» Task:
Copy all of the records below word for word, leaving out the pictures.

=======

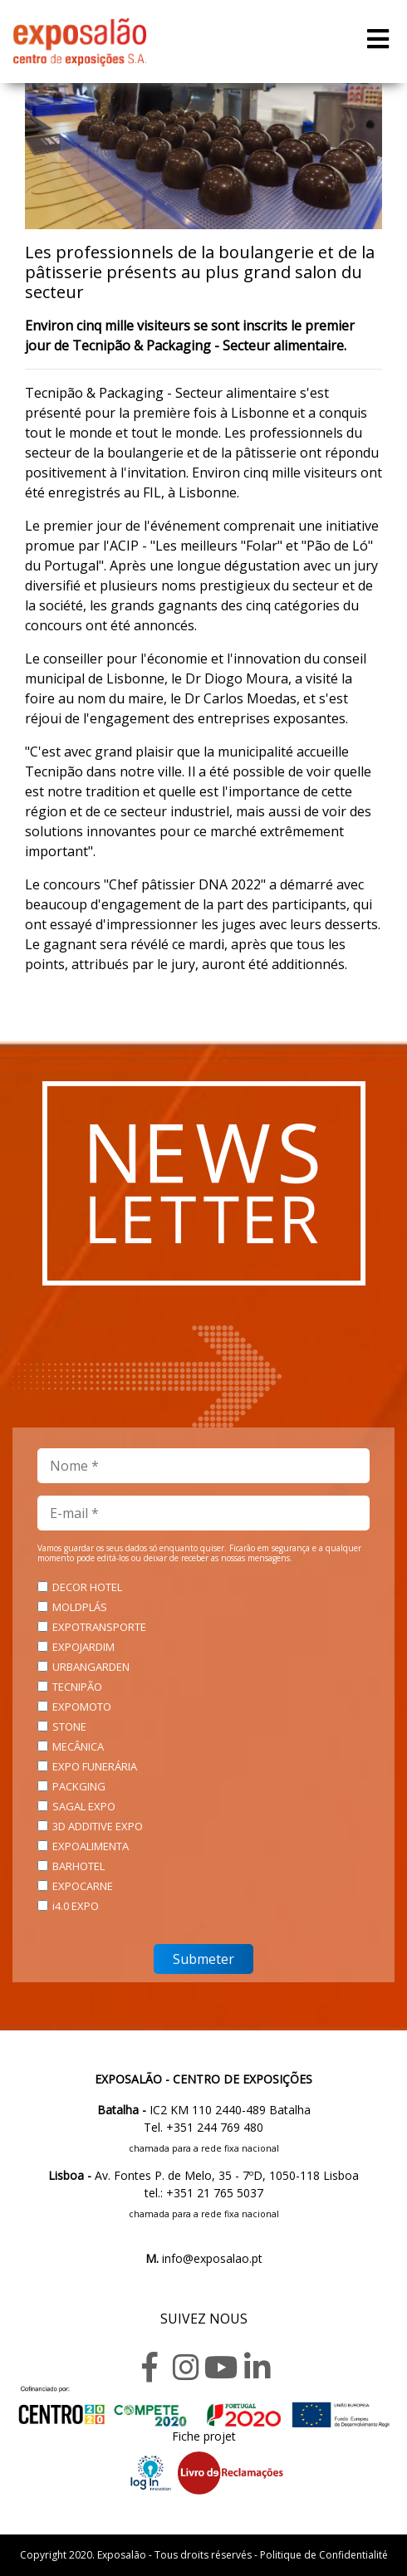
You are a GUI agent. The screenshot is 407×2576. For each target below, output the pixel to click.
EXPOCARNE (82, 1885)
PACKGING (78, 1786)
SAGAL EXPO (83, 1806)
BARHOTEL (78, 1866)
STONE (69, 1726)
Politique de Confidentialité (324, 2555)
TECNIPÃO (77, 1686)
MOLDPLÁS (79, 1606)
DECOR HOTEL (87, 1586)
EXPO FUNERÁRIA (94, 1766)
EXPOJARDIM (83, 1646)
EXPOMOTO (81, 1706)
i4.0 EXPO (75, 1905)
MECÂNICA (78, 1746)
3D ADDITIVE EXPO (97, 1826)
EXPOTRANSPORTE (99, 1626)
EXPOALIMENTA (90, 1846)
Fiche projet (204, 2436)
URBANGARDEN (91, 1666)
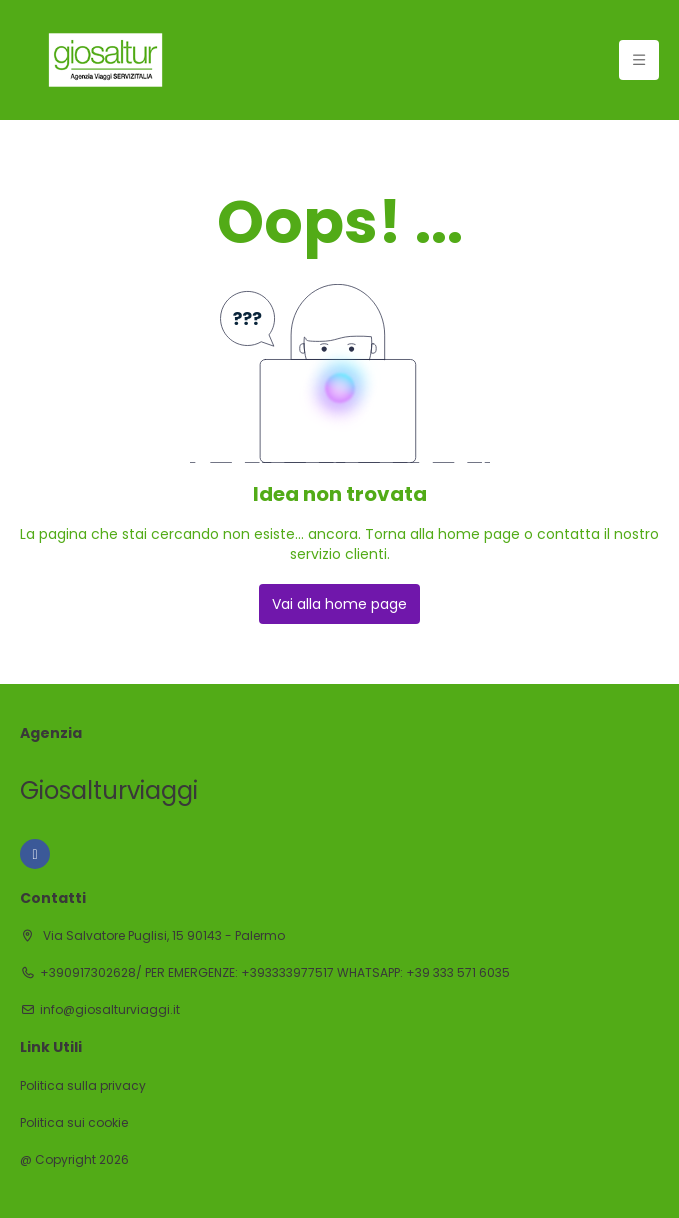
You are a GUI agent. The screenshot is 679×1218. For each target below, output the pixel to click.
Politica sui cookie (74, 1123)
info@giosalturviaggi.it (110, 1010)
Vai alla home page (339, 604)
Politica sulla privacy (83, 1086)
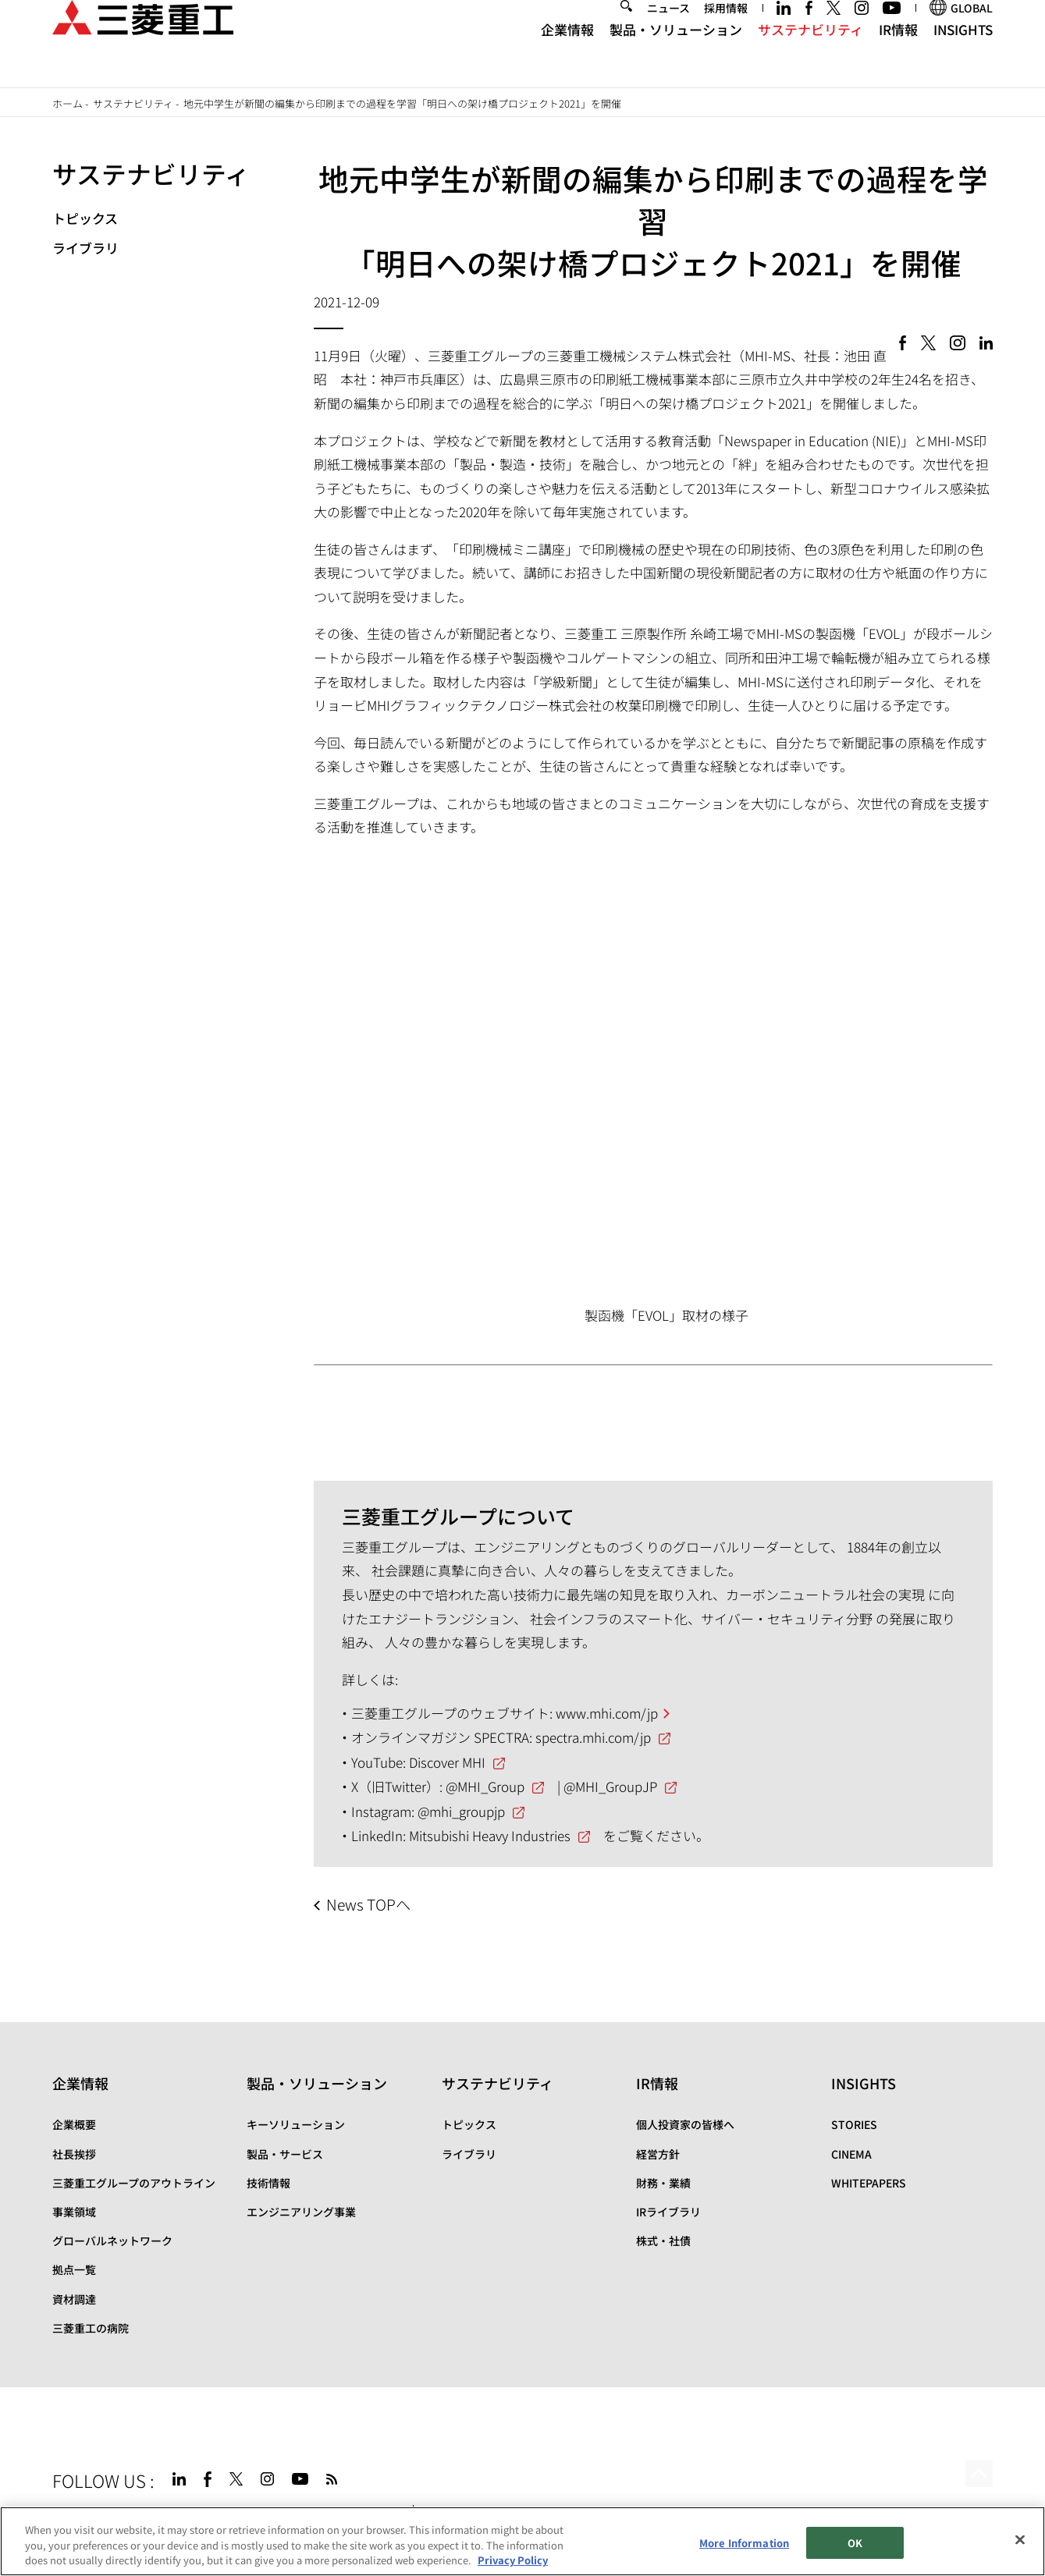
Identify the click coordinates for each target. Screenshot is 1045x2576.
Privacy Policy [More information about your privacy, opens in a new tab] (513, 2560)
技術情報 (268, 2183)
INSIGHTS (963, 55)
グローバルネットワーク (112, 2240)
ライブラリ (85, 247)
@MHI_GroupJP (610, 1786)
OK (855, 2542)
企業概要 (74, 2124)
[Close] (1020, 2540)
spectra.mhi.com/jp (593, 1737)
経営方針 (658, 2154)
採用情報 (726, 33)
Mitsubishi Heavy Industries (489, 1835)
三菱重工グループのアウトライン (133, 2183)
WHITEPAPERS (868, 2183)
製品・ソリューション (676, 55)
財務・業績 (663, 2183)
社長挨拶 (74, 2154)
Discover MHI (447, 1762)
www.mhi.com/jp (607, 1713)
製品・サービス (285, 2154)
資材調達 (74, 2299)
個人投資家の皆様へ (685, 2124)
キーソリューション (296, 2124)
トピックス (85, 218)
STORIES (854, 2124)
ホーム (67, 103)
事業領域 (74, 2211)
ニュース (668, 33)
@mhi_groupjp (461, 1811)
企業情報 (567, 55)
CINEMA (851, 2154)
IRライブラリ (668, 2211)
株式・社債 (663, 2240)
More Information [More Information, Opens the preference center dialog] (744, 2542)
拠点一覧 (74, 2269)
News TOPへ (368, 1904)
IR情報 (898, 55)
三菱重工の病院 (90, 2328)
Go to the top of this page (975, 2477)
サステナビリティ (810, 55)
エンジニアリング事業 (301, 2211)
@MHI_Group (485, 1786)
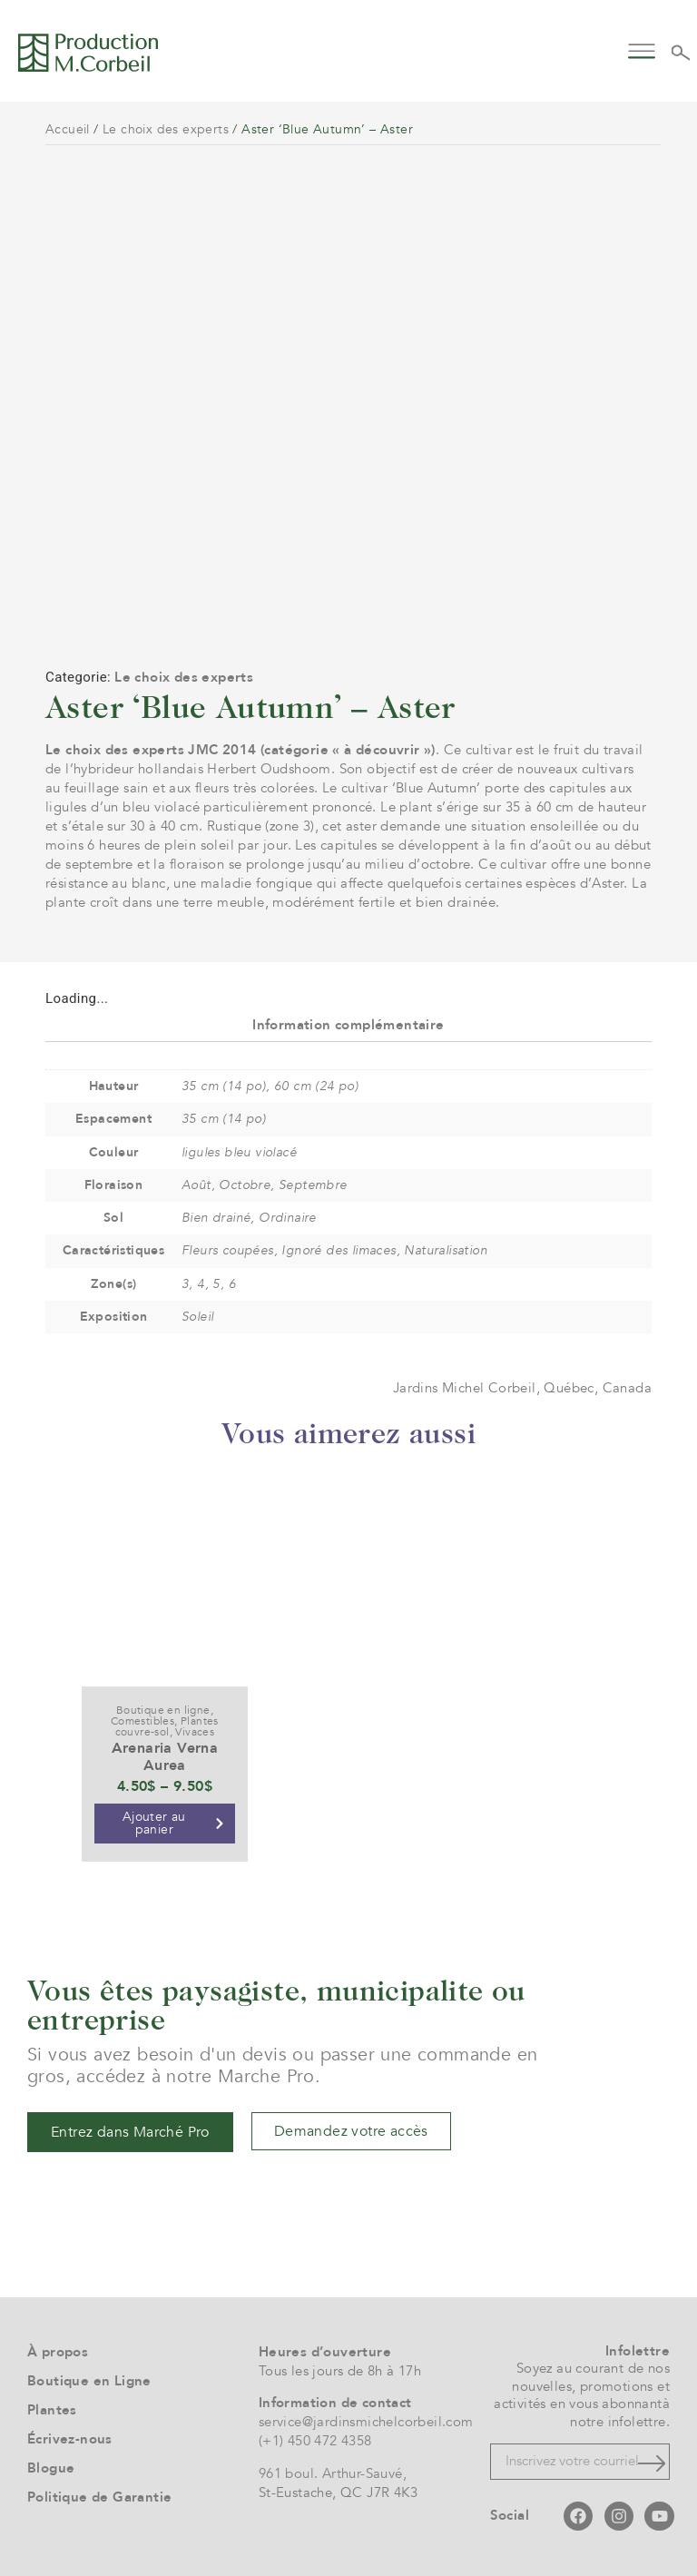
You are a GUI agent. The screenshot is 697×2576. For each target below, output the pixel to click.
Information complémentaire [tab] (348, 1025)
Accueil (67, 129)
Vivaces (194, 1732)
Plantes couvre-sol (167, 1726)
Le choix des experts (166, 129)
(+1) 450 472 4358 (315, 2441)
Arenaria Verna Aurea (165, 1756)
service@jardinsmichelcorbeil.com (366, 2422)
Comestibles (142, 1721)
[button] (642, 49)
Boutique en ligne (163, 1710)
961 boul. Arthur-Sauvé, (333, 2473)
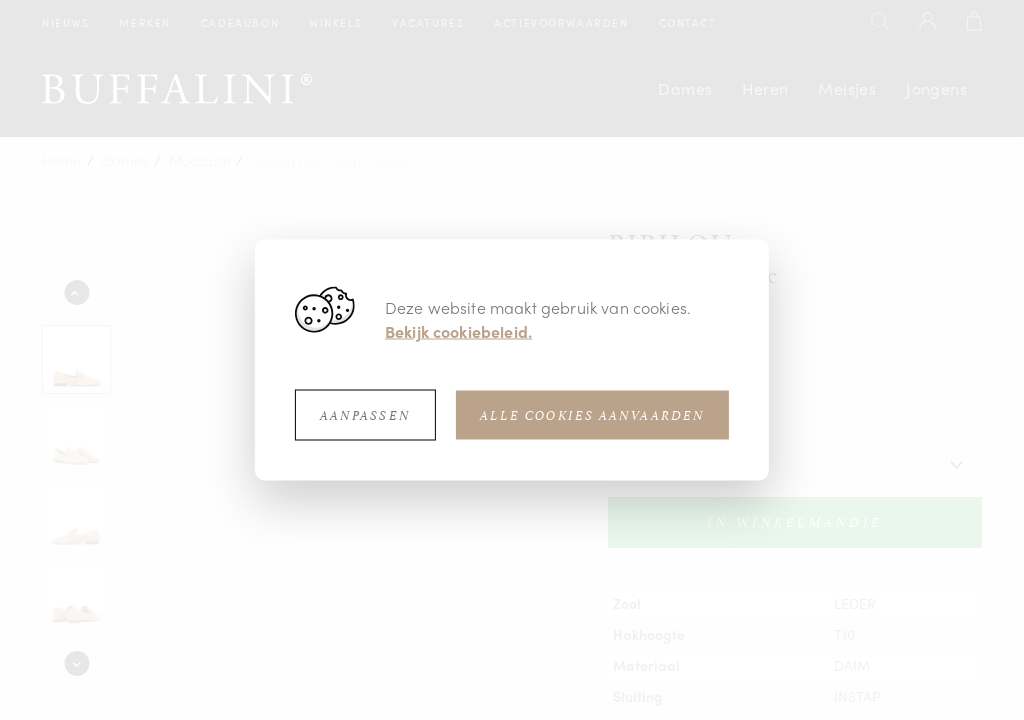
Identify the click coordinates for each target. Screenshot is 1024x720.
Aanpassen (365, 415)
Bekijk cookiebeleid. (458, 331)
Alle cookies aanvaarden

=======

» Completed exercise:
You are a GUI agent. The screenshot is 407×2576. For each target below, output the pixel to click.
EXPOCARNE (82, 1885)
PACKGING (78, 1786)
SAGAL EXPO (83, 1806)
BARHOTEL (78, 1866)
STONE (69, 1726)
Politique de Confidentialité (324, 2555)
TECNIPÃO (77, 1686)
MOLDPLÁS (79, 1606)
DECOR HOTEL (87, 1586)
EXPO FUNERÁRIA (94, 1766)
EXPOJARDIM (83, 1646)
EXPOMOTO (81, 1706)
i4.0 EXPO (75, 1905)
MECÂNICA (78, 1746)
3D ADDITIVE EXPO (97, 1826)
EXPOTRANSPORTE (99, 1626)
EXPOALIMENTA (90, 1846)
Fiche projet (204, 2436)
URBANGARDEN (91, 1666)
You are a GUI agent. The screenshot is 679×1218. For each target below, output the pixel to click.
Politica sui cookie (74, 1123)
info@giosalturviaggi.it (110, 1010)
Vai alla home page (339, 604)
Politica sulla privacy (83, 1086)
Identify the click coordinates for each target. Screenshot is 1045x2576.
Privacy Policy [More information about your privacy, opens in a new tab] (513, 2560)
技術情報 (268, 2183)
INSIGHTS (963, 55)
グローバルネットワーク (112, 2240)
ライブラリ (85, 247)
@MHI_GroupJP (610, 1786)
OK (855, 2542)
企業概要 (74, 2124)
[Close] (1020, 2540)
spectra.mhi.com/jp (593, 1737)
経営方針 (658, 2154)
採用情報 (726, 33)
Mitsubishi Heavy Industries (489, 1835)
三菱重工グループのアウトライン (133, 2183)
WHITEPAPERS (868, 2183)
製品・ソリューション (676, 55)
財務・業績 (663, 2183)
社長挨拶 (74, 2154)
Discover MHI (447, 1762)
www.mhi.com/jp (607, 1713)
製品・サービス (285, 2154)
資材調達 (74, 2299)
個人投資家の皆様へ (685, 2124)
キーソリューション (296, 2124)
トピックス (85, 218)
STORIES (854, 2124)
ホーム (67, 103)
事業領域 (74, 2211)
ニュース (668, 33)
@mhi_groupjp (461, 1811)
企業情報 (567, 55)
CINEMA (851, 2154)
IRライブラリ (668, 2211)
株式・社債 (663, 2240)
More Information [More Information, Opens the preference center dialog] (744, 2542)
拠点一覧 (74, 2269)
News TOPへ (368, 1904)
IR情報 (898, 55)
三菱重工の病院 (90, 2328)
Go to the top of this page (975, 2477)
サステナビリティ (810, 55)
エンジニアリング事業 (301, 2211)
@MHI_Group (485, 1786)
You are a GUI agent. The screenshot is 697×2576. For each target below, output the pixel to click.
Information complémentaire [tab] (348, 1025)
Accueil (67, 129)
Vivaces (194, 1732)
Plantes couvre-sol (167, 1726)
Le choix des experts (166, 129)
(+1) 450 472 4358 (315, 2441)
Arenaria Verna Aurea (165, 1756)
service@jardinsmichelcorbeil.com (366, 2422)
Comestibles (142, 1721)
[button] (642, 49)
Boutique en ligne (163, 1710)
961 boul. Arthur-Sauvé, (333, 2473)
Identify the click coordinates for each target. Screenshot is 1024x720.
Aanpassen (365, 415)
Bekijk cookiebeleid. (458, 331)
Alle cookies aanvaarden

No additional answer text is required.